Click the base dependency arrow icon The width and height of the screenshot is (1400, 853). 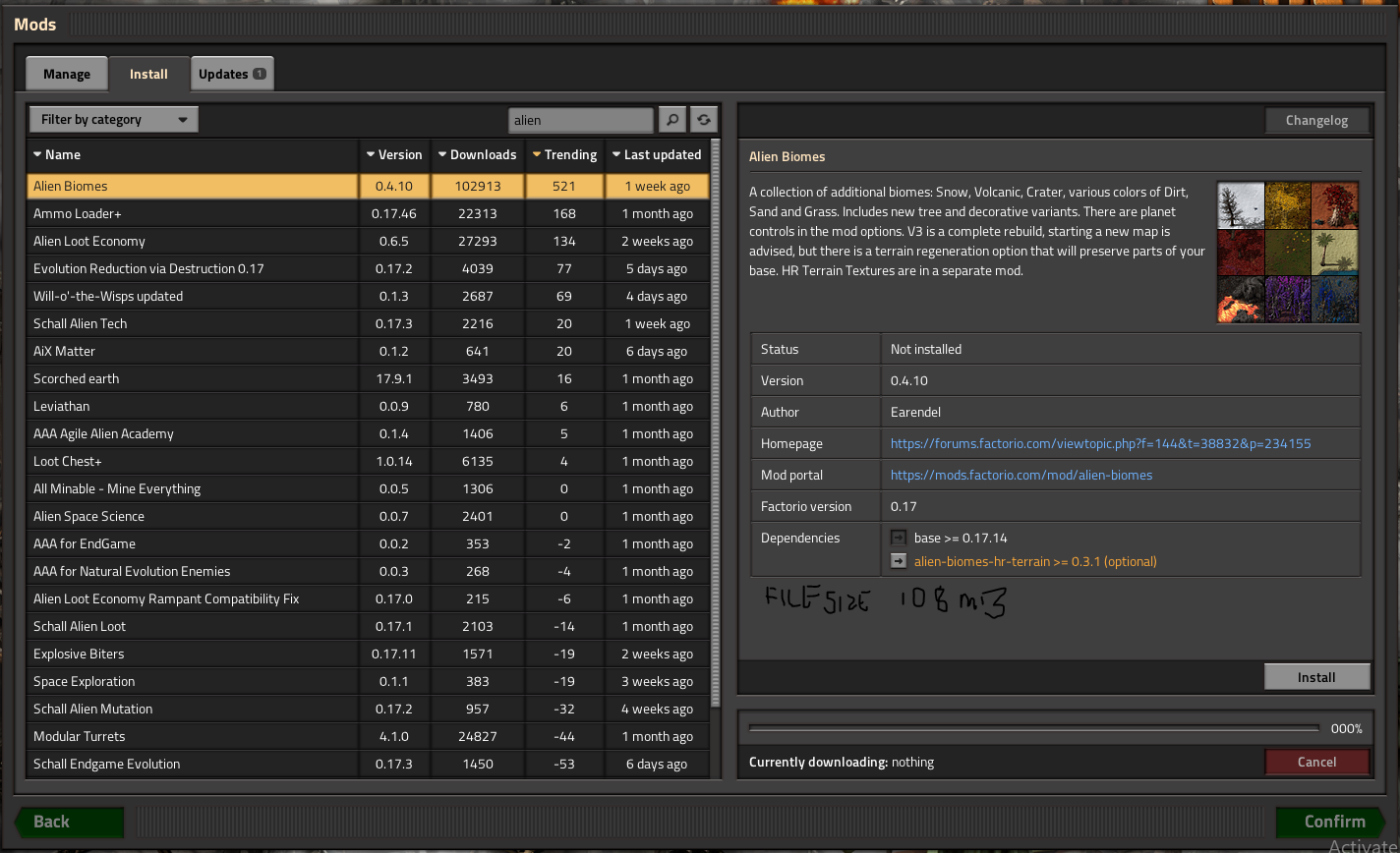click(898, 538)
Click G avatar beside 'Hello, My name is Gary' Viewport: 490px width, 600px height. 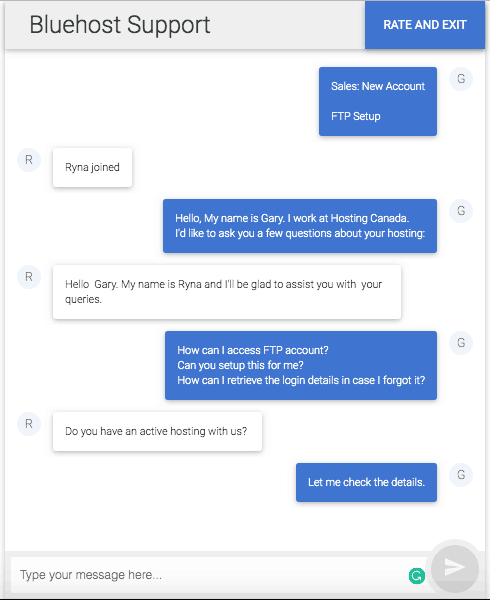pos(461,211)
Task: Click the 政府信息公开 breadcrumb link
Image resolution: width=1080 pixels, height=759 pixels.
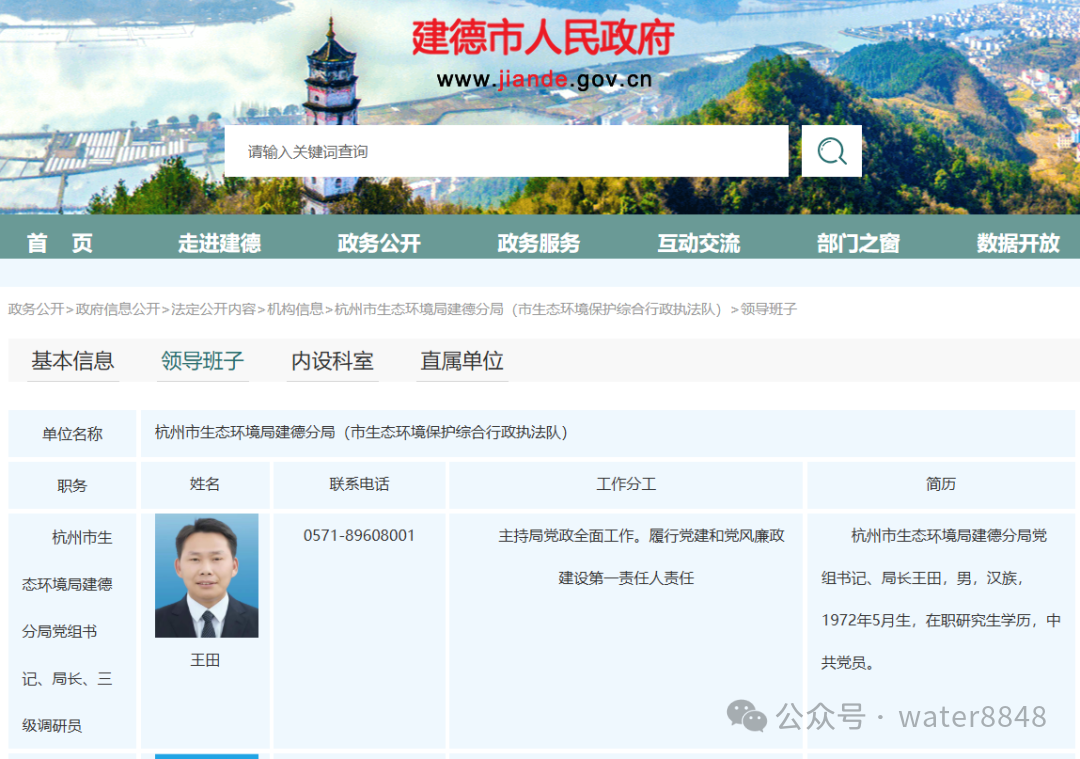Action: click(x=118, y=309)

■ Activity ■
What is needed is an exact restatement of every line from the one containing "Task: Click the 政府信息公开 breadcrumb link" through the last line of the records, pictures left out.

■ Reply to the exercise ■
Task: Click the 政府信息公开 breadcrumb link
Image resolution: width=1080 pixels, height=759 pixels.
Action: click(x=118, y=309)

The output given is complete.